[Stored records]
########################################
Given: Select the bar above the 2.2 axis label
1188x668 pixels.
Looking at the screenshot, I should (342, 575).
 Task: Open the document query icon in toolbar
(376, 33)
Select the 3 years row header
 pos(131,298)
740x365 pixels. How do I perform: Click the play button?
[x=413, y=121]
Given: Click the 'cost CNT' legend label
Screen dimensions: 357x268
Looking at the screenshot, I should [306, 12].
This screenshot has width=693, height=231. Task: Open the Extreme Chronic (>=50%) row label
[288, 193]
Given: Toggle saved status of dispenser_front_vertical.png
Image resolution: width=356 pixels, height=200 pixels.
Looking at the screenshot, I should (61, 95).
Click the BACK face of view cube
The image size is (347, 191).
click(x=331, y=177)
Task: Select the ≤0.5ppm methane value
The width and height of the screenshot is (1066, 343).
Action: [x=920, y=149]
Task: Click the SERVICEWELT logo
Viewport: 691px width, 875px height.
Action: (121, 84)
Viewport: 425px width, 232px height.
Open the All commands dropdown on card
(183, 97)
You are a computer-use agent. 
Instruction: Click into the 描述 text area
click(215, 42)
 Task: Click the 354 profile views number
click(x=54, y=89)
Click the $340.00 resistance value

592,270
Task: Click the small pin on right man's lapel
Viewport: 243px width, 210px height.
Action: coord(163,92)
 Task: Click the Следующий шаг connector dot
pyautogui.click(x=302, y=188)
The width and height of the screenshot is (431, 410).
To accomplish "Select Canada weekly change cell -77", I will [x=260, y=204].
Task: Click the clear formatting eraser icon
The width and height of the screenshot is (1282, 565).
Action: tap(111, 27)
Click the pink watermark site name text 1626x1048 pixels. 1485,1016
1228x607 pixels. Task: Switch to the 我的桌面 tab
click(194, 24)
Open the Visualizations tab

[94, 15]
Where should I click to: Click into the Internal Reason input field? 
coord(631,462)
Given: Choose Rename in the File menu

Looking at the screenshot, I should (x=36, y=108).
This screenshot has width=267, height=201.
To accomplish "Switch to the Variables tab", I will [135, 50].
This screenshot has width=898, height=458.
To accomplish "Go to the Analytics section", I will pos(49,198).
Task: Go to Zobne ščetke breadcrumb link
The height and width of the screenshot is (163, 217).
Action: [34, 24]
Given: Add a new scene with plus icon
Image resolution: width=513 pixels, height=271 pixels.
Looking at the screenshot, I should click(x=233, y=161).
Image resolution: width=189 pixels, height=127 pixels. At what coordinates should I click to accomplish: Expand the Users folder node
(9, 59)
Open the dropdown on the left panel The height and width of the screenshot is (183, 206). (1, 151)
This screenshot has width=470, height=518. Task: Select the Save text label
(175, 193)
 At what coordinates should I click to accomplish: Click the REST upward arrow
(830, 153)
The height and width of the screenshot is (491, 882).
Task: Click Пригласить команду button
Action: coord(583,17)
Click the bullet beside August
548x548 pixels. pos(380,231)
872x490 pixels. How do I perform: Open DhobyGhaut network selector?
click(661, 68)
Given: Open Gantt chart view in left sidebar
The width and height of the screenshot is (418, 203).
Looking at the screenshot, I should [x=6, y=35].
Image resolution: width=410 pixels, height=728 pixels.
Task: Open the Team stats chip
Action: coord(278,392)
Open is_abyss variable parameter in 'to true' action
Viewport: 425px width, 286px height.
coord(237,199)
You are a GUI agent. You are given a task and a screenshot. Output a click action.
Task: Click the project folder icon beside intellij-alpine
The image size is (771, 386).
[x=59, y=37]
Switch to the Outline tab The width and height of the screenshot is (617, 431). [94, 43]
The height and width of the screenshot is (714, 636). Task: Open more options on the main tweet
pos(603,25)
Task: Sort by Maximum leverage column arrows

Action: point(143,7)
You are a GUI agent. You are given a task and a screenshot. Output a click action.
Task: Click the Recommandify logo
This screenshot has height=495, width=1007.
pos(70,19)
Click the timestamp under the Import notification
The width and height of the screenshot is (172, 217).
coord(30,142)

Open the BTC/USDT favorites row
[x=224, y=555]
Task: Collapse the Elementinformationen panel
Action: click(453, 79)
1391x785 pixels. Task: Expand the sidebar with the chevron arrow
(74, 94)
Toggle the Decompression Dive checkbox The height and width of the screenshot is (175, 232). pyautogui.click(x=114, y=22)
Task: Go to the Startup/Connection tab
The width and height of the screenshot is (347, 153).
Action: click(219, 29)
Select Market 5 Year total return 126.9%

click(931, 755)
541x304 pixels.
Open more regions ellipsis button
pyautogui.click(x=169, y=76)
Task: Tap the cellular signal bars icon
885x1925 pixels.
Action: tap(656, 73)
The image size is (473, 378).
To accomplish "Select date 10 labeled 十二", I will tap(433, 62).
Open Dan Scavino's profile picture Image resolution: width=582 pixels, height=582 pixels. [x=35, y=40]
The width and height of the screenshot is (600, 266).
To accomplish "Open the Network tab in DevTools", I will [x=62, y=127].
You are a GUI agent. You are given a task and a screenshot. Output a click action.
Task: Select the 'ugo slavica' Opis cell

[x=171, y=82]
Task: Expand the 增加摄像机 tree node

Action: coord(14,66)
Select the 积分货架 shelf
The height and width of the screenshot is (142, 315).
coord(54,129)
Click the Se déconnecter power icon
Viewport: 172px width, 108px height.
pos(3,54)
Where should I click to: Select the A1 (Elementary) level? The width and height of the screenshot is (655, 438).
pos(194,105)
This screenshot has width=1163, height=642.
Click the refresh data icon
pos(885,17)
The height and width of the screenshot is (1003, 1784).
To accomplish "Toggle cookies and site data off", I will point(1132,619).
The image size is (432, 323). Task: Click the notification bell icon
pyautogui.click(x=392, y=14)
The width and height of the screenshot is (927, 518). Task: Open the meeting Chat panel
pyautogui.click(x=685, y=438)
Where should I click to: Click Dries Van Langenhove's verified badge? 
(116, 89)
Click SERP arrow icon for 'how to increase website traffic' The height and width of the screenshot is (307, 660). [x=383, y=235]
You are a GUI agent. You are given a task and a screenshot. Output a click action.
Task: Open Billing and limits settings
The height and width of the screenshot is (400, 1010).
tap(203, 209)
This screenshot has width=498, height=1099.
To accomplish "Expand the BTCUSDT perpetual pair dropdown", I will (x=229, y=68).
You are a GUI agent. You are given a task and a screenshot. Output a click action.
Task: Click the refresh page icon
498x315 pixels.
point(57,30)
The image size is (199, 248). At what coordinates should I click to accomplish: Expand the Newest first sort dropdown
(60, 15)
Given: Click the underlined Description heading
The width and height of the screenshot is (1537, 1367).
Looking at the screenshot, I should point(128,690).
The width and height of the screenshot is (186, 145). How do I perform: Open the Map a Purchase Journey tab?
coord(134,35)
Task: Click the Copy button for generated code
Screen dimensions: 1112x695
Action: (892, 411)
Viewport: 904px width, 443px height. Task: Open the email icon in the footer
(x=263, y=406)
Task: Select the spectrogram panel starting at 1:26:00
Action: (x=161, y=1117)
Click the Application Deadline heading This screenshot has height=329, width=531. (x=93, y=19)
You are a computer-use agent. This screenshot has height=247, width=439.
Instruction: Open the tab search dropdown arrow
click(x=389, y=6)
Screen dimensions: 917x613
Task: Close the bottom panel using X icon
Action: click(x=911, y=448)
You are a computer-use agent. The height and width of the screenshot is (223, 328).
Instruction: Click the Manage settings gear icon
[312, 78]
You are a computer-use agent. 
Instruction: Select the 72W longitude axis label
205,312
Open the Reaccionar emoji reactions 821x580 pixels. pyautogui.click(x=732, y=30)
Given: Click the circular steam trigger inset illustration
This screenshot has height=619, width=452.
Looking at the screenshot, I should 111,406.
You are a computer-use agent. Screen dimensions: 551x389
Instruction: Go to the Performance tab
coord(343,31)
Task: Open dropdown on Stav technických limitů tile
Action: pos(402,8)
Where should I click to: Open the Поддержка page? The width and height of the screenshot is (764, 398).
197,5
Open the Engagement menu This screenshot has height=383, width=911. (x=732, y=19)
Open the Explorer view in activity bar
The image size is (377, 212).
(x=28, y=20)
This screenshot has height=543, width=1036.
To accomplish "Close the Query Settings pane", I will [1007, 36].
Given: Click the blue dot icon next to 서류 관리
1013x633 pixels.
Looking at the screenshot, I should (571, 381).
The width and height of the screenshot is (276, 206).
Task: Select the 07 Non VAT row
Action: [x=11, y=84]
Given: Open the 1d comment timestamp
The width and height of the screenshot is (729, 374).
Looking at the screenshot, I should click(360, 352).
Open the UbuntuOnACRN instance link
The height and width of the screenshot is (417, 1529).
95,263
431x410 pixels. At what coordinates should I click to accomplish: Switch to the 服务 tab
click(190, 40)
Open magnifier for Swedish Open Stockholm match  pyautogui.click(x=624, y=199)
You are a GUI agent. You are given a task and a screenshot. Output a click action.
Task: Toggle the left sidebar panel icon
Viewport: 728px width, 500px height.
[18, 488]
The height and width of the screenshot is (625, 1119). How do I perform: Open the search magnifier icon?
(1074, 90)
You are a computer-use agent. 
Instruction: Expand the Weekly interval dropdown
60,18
########################################
Assigned task> Establish how many lines of the records contain the string "link" and state that number without elaboration.

Problem solution> 2